Human civilization has its roots in marriage and family. Human dignity is rooted in the Revelation that human beings are created in the image and likeness of God. To truly understand the nature of married love, one must understand the nature of human personhood. God instituted marriage in the beginning when he created the first man and the first woman. Marriage is a pillar of civilization and married love is a covenantal bond, a life-long sacramental union of a man and a woman sustained by the fidelity of conjugal friendship and the procreation and education of children. Such a covenant and communion cannot be closed in upon itself; rather it is fruitful in its love and service to the communion of society.

However, a society is only as good as its individual domestic society, the family. The procreation and education of children is a participation in God’s creative act. The family as the domestic church is called to proclaim the gospel of Christ through the example of charity. The family is where a child first learns the virtues of life and love and truth. Parents are their children’s first teachers. The family is called to serve human life through a stable environment. The work of parenting and educating children is not an option for spouses. If parents fail their children in this responsibility, then the family fails society; if the family fails in this responsibility, then the entire human family fails and with it all of society. Indeed, married love’s great work is parenthood. For this reason, the future of humanity hinges upon marriage and family.

The institution of Marriage cannot be reduced to nothing more than a disposable contract with conditions and pre-nuptial agreements or be redefined by the parties involved as a mere transitory union of two persons. The choice to enter into the marital covenant is a choice to remain faithful and united as husband and wife through sorrow and joy and sickness and health. The spouses can endure in the valleys of emotional dryness and celebrate on the mountaintops of exhilarating happiness; it is to be open to new life; and the spouses promise to remain faithful to one another all the days of their lives together.
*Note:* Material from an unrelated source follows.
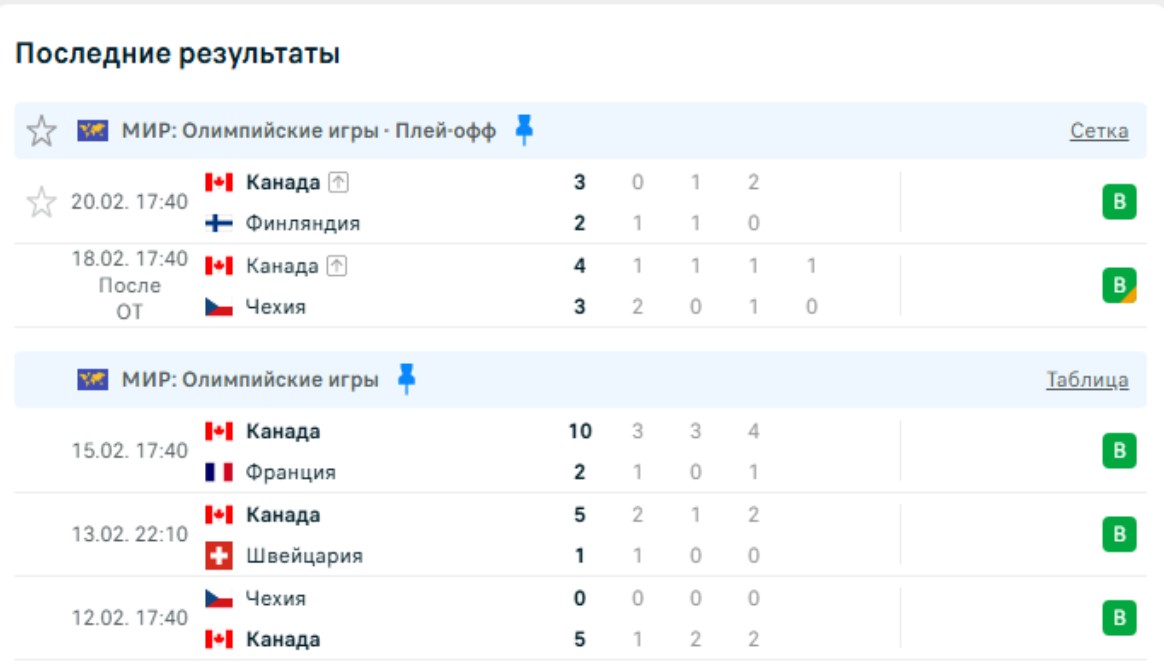Click pin icon beside Олимпийские игры group header
Image resolution: width=1164 pixels, height=672 pixels.
tap(406, 379)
Marriage builds up society through love and service to one another within the family. The sacrament of marriage can be a visible sign of invisible grace because God’s love can be experienced through each other. Therefore Marriage is a cooperation with and participation in God’s grace, and as such it will endure, for “With God all things are possible.”34

The future of marriage, the family, and respect for human life will determine the future of our culture and civilization; the pursuit of social justice, protecting the rights and the dignity of the human person, and fostering the common good of the human family must be the concern of every person and every human institution.

With the ever increasing bombardment of mass communication and powerful media conglomerates, how can the integrity and value of the human person be defended and reaffirmed? Or is it too late to ask the question?